**Task goal:** Type the listing below out again exactly. No images.

* * *

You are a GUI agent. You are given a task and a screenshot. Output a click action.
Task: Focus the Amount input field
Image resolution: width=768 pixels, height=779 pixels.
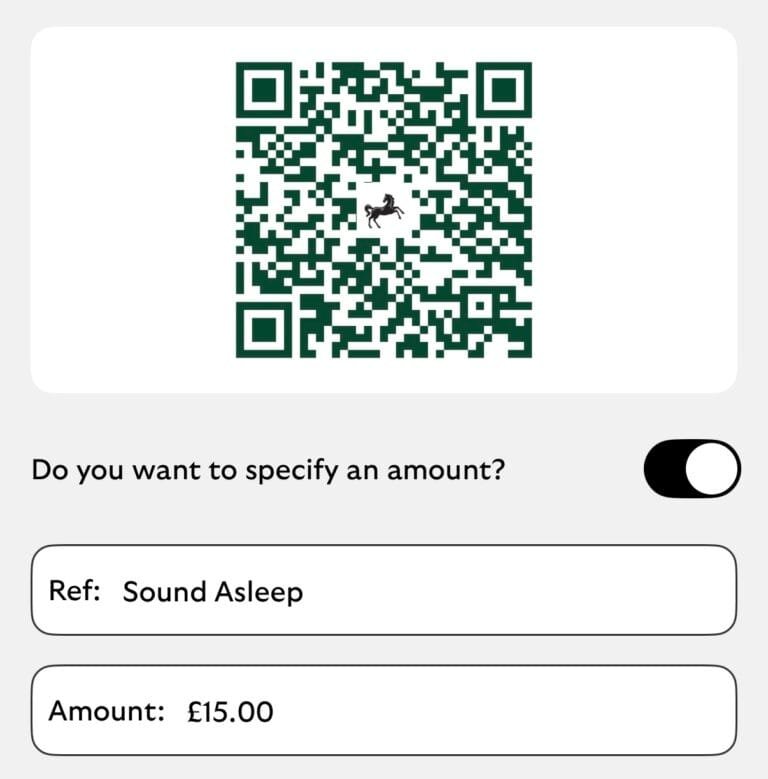pyautogui.click(x=500, y=711)
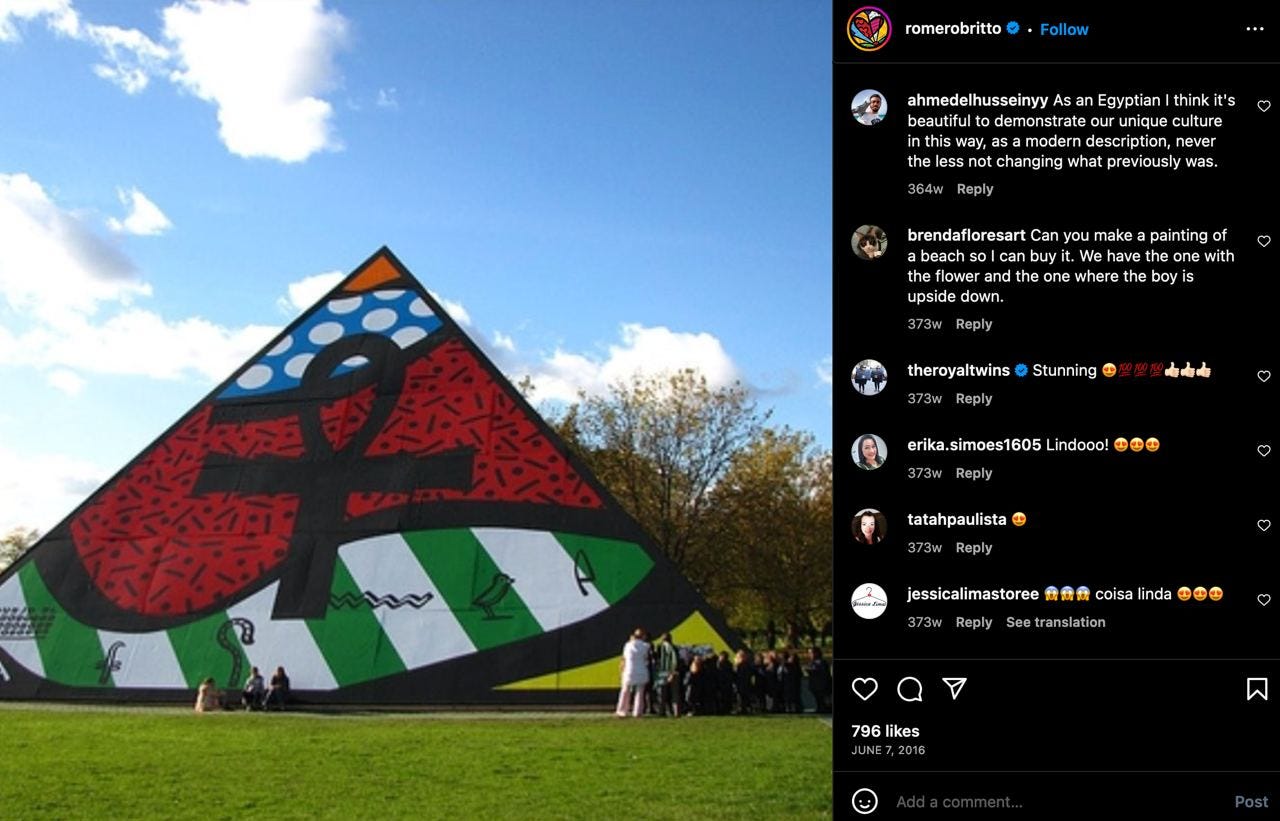Reply to ahmedelhusseinyy's comment
Viewport: 1280px width, 821px height.
click(x=975, y=189)
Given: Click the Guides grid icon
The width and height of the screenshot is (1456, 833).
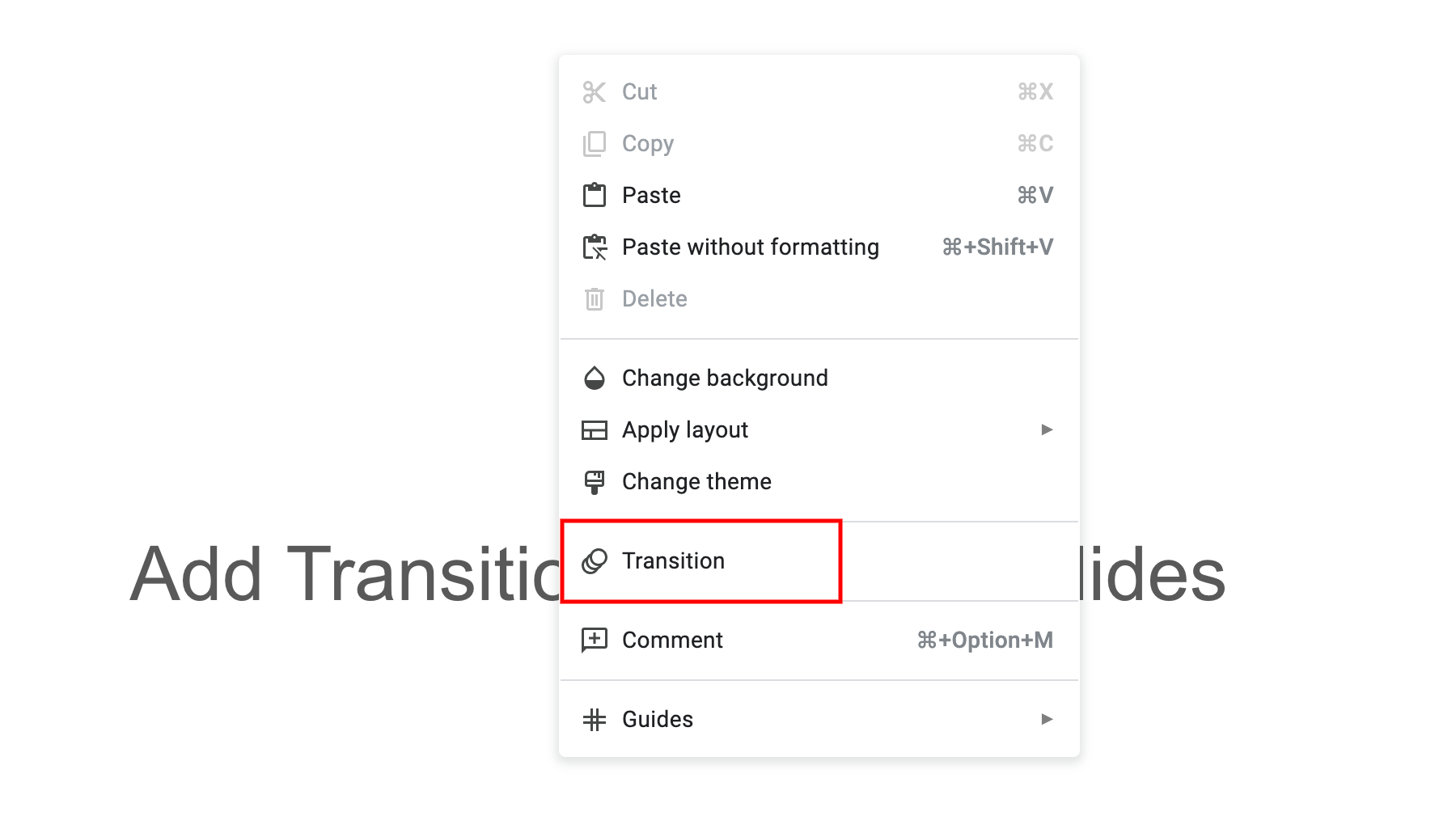Looking at the screenshot, I should (595, 718).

* * *

**Result:**
You are a GUI agent. You are given a task and a screenshot. Output a click action.
Task: Focus the Amount input field
Image resolution: width=768 pixels, height=779 pixels.
pyautogui.click(x=500, y=711)
Reply to ahmedelhusseinyy's comment
Viewport: 1280px width, 821px height.
click(x=975, y=189)
Given: Click the Guides grid icon
The width and height of the screenshot is (1456, 833).
Looking at the screenshot, I should (595, 718).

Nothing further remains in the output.